16.10

38 8 0
                                    

arda'nın doğum günü.

her ekim'in on altısında, arkadaşlar arasında kutlanırdı. lisenin ilk yılından beri arkadaş olan eren ve arda, yavaşça arkadaş gruplarını genişleterek kutlamadaki kişi sayısını farkında olmayarak arttırmıştı. lise ikiye kadar beraber çaldıkları arkadaşlarıyla takıldıkları ekip, önce eren'in izmir'e gitmesiyle bozulmuş gibi olmuştu. ancak eren buna hiçbir zaman izin vermemişti. eline geçen her fırsatta arda'yla ve arkadaşlarıyla iletişimde kalmıştı ve oradaki arkadaş çevresiyle de tanıştırmaktan çekinmemişti dostunu. 

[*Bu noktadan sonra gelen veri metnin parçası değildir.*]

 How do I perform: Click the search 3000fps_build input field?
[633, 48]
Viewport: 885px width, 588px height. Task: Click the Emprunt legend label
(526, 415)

eren'in anlatımına göre arda zaten barış'ı, alp'i ve ege'yi biliyordu ancak içlerinden biriyle bir tık fazla anlaşmıştı. yeliz. ilk zamanlarda ona kendi içinde ciddi bir hoşlantı duysa da, yeliz'in yönelimi her şeyi söndürmüştü, mecburi. bunu eren'e hiçbir zaman söylememişti. diğerlerine de. tamamen kendi içinde yaşanmış ve bitmişti ancak eren'in bir şeyler sezdiğini de tahmin edebiliyordu.

eh, sorun değildi.

lisenin bitmesiyle iyice dağılan arkadaş grubu artık sadece yılın belli günlerinde bir araya gelebiliyordu. ve tam kadro da değildi. bir şekilde, içlerinden birinin takvimine o program uyamayabiliyordu. herkes bir yere dağılmıştı üniversite için, ancak eren, ankara'ya tekrardan dönmüştü.

"birçe'nin arkadaşları da gelecek mi?"

eren'in sorusuyla kafasını telefondan kaldırdı. kız arkadaşının ismini duymak bile gülümsemesini sağlarken "bilmiyorum." dedi. ancak eren garip garip ona baktı. "ve bu seni mutlu etti? ne alaka?"

"hayır lan ne var?" daha da güldü.

"arkadaşlarıyla anlaşamıyor musun?"

"yoo, hepsi kafayı makale okumakla bozmuş ama iyiler iyiler." 

şimdi eren'e ondan ne kadar hoşlandığını anlatsa ve bu yüzden güldüğünü söylese eren boş bir bakış atıp bu konuşma hiç yaşanmamış gibi yaparak önündeki işine dönecekti. birçe sosyoloji ikinci sınıf bir öğrenciydi. hiçbir şekilde ortak noktaları yoktu bakıldığında (arda tıp okuyordu ve kelimenin tam anlamıyla onca sene fakültenin önünden bile geçmemişti) ancak yine de son durumdan gayet memnundu. 

"kimler geliyor?"

"bizimkiler," dedi eren bilgisayar ekranını aşağı indirerek. "yani benim bildiğim kadarıyla."

"hımm." arda ciddileşerek biraz eren'e yaklaştı oturduğu yerde. "eren."

"efendim?"

"şey..." eren'in ekranını tamamen kapatarak dikkatini kendisine vermesini sağladı. "ben düşündüm ki... bence... can da gelsin."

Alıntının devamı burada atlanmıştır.